After turning down the ego-maniacal owner (Roger Allam) of Royalton Industries, Speed finds himself grappling with the realization that racing isn’t just about honest competition – it’s big business, and a dirty one at that. Teaming up with Inspector Detector (Benno Fürmann) and the mysterious Racer X (Matthew Fox), he sets out to foil Royalton and other corrupt corporate interests.
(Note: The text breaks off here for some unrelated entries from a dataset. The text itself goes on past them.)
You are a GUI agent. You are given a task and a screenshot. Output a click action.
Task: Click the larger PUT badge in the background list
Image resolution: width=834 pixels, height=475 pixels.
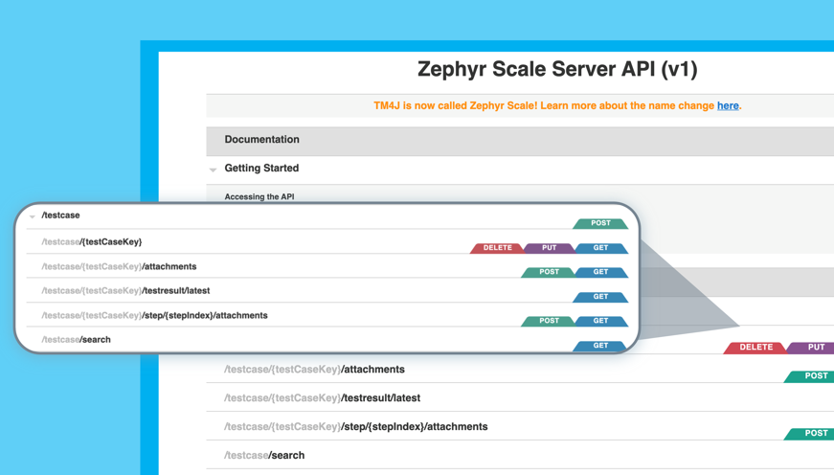point(815,348)
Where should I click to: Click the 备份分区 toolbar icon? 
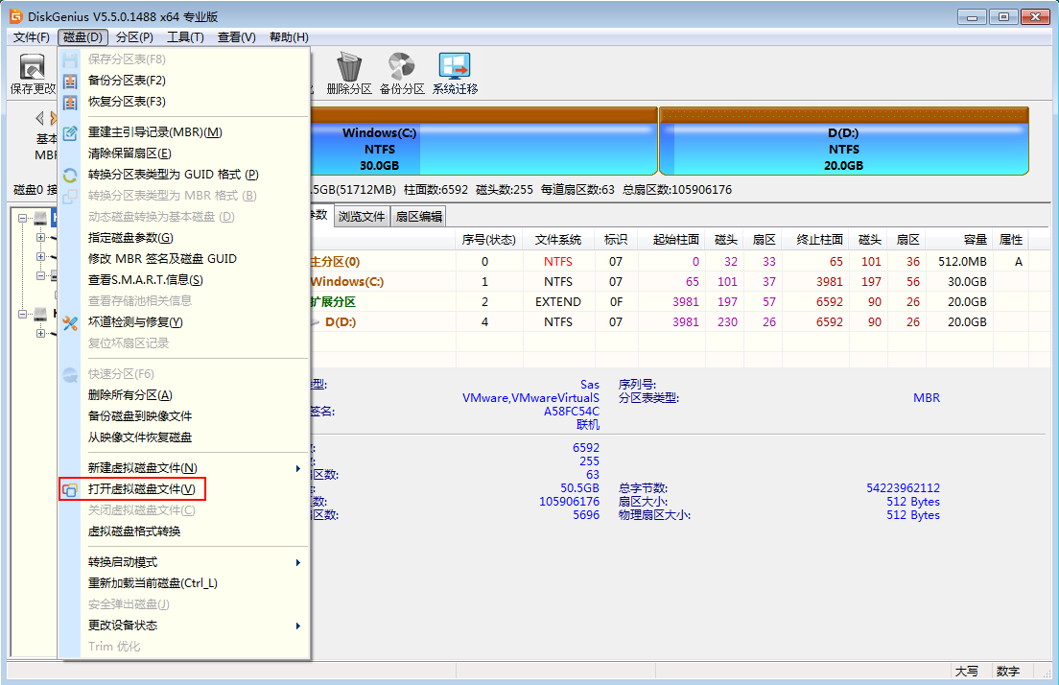coord(401,67)
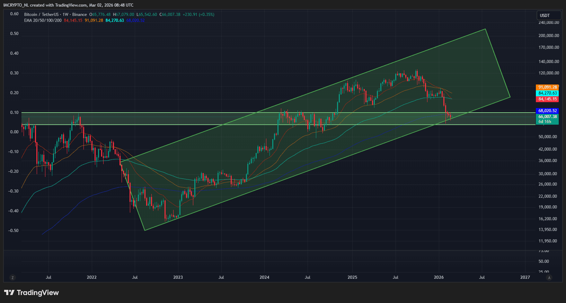Click the orange EMA value 91,091.28 in legend
The width and height of the screenshot is (566, 303).
94,20
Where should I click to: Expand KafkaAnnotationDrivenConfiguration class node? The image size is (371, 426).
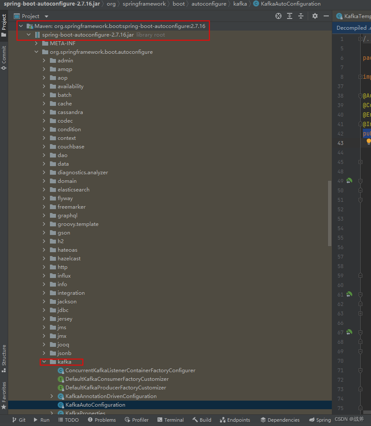pos(52,396)
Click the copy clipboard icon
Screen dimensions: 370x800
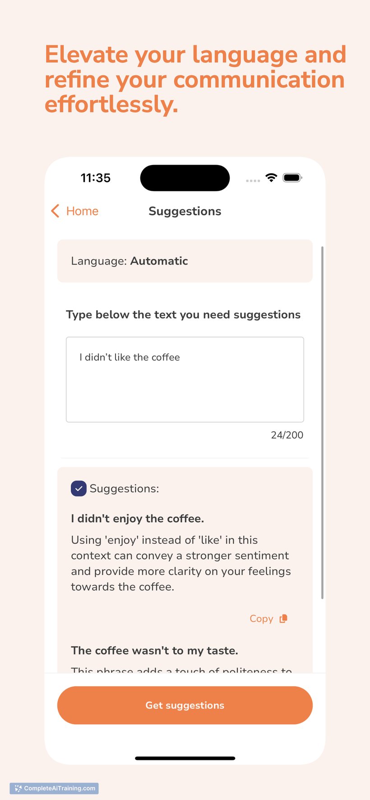pos(283,619)
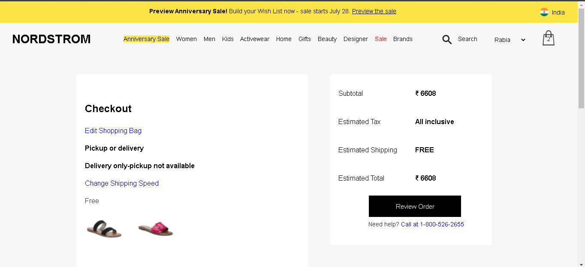
Task: Open the Designer menu
Action: point(356,39)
Like other Hollywood studio-peddled tales cautioning about the reach of big business or government (Paul Weitz’s In Good Company, and the Wachowski-produced V for Vendetta, say), the anti-establishment story at the core of Speed Racer seems a bit incongruous if pondered for too long. I’d allow, though, that just as with the Matrix series, the Wachowskis manage to undeniably create a new thing here: the movie is a technical marvel on many levels. Yet for all its ample visual pop, the set-piece racing scenes that are frequently awash in nearly 100% computer-generated imagery unfortunately washed over me. All the special effects render them into, well, just a big cartoon – or a videogame that someone else is playing, and of which you have no rooting interest.

Late in the film, a stylized, group-rumble fight sequence plays as the logical, hyped-up extension of the old bam! pow! Batman TV fisticuffs. Rightly or wrongly, after bullet-time, this scene feels like a water-treading ploy for wide-scale embrace; an acquiescence to the corporate cookie-cutter culture that Speed Racer claims to rail against.